It's difficult to surprise gamers in this day and age, what with the Internet becoming increasingly adept at spoiling major reveals ahead of time.
However, Hideo Kojima achieved just that after a demo for the survival-horror game P.T. was released on the PlayStation Store, only for players to discover after completing it that it was actually a "playable teaser" for a new entry in the Silent Hill series, developed by the Metal Gear Solid creator in conjunction with director Guillermo del Toro and starring The Walking Dead's Norman Reedus. Needless to say everyone immediately launched into a frenzy of excitement, and Kojima probably poured himself a glass of champagne and a bath filled with money in order to celebrate duping us all.
Watch the grand reveal in the video below:
Silent Hills may very well go down in history as the most unexpected and clever video game reveal of all time, but there are plenty more games that have got our pulses racing following their initial announcement. Here are some of the best.
Shigeru Miyamoto and his Master Sword reveal The Legend of Zelda: Twilight Princess
The announcement of a new The Legend of Zelda game is always a spectacle (aside from Skyward Sword, because the image of Miyamoto struggling to control a Wiimote will be ingrained in our minds forever), but the unveiling of Twilight Princess stands as one of the best E3 moments ever.
After a raucous crowd practically screams the roof off of the place when the image of Link riding across the plains of Hyrule graces the screen, series creator Shigeru Miyamoto steps out on stage brandishing the hero's legendary sword and shield. You just don't get that kind of magic during E3 presentations anymore, as it's largely been replaced by industry buzzwords and lengthy discussions regarding framerates.
Halo 2's in-game reveal leaves fans hyperventilating
In an age when every FPS has borrowed and built upon the foundations that were laid by the Halo series, the features that have this E3 2002 audience hooting and hollering seem somewhat tame, but at the time players being given the ability to dual-wield weapons and kick enemies from off of their vehicles was HUGE.

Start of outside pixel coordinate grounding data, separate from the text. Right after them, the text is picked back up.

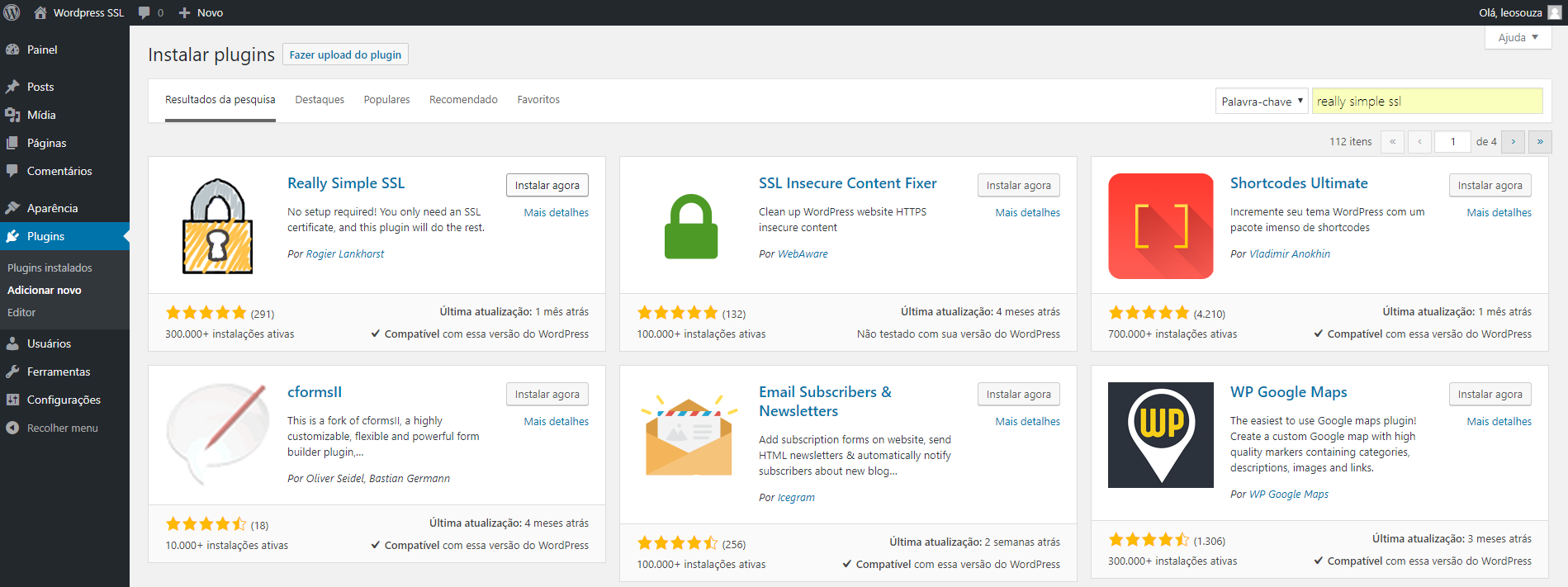1568x587 pixels.
Task: Open Mais detalhes for SSL Insecure Content Fixer
Action: (1027, 213)
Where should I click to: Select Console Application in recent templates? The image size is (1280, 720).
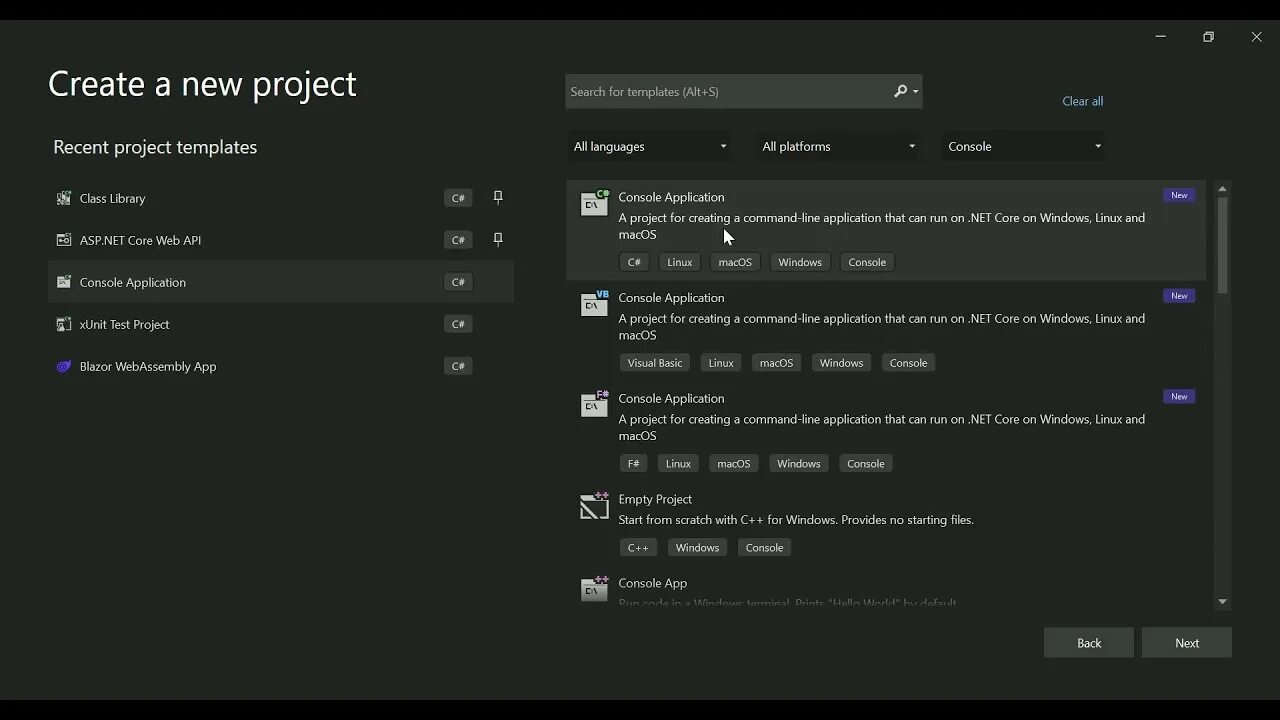(x=133, y=283)
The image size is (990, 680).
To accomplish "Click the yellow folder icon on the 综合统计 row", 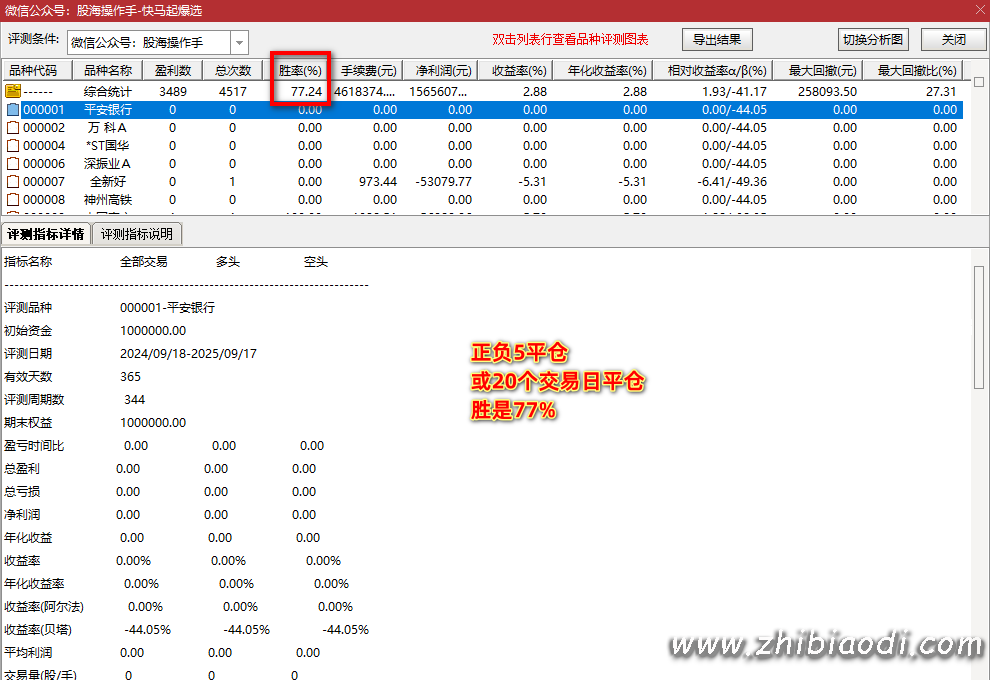I will 13,91.
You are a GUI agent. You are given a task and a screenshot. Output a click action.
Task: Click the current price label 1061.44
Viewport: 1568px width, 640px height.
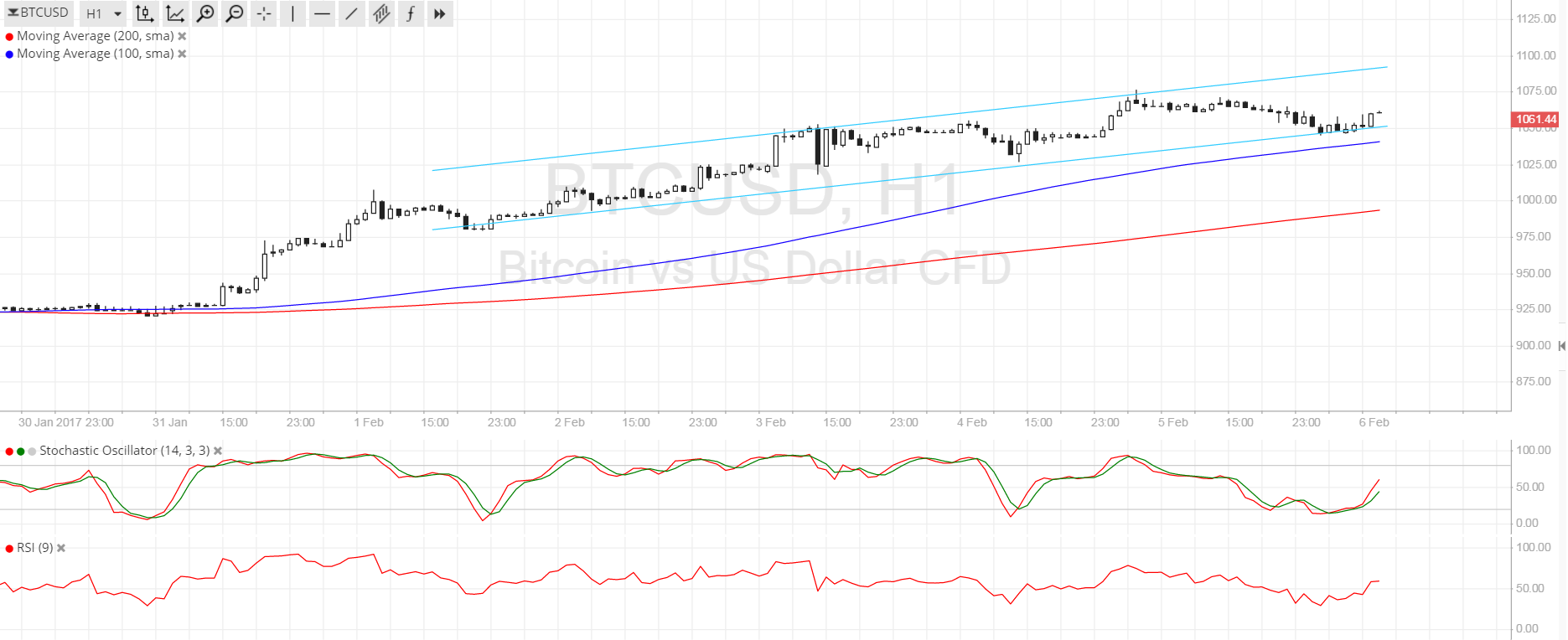tap(1535, 119)
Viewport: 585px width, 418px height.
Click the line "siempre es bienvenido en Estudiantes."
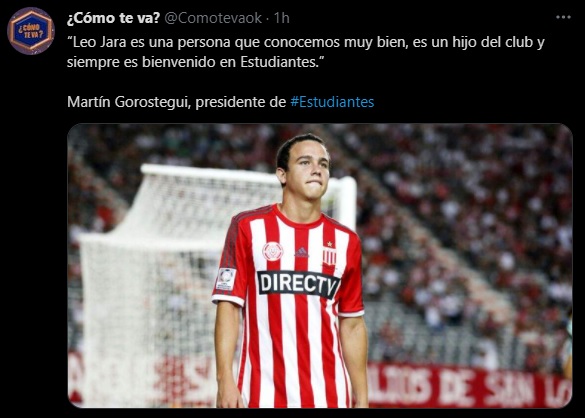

We haven't witnessed this level of excitement at an E3 reveal in quite some time, making the debut of the Halo 2 demo one of the expo's most cherished moments.
BioShock Infinite takes it to the skies
Beginning with a camera floating above a watery landscape that turns out to be little more than the inside of a goldfish bowl, the BioShock Infinite teaser trailer duped everyone into believing that we were returning to Rapture... before we witness protagonist Booker DeWitt being thrown out of a window and into the beautiful floating city of Colombia.
The best teaser trailers raise more questions than they do answer them, and this was certainly the case with the BioShock Infinite reveal. Crashing through a stain-glassed window, his eyes adjusting to the intense brightness of the world outside, we were introduced to the air balloon propelled, colorful city that would later be home to one of 2013's very best games. The reveal trailer gave us glimpses at everything we'd see in the final game, from the religious zealotry and jingoism hinted at by the huge posters adorning the city's walls, to the game's deuteragonist Elizabeth. Simply put, it's one of the best trailers ever, across any medium.
Valve's Portal 2 ARG puzzle
Never one to follow the trend, rather than simply hand over a teaser trailer for Portal 2 Valve instead decided to create an elaborate puzzle and called upon the Internet hivemind to solve it.
Essentially a giant scavenger hunt, Valve had fans picking apart cryptic clues in its "ARG" puzzle, beginning with the radios in the original Portal game giving players' clues in Morse Code, with these codes then being transformed into images that were then deciphered into a code. This code was then hacked by fans, which then gave them a phone number. This phone number directed them to an old modem in Valve employee Adam Foster's kitchen, which slowly began to feed them information regarding Portal 2.
This was an intelligent and exciting way to announce a new game, but c'mon, it's Valve: should we have really expected anything less?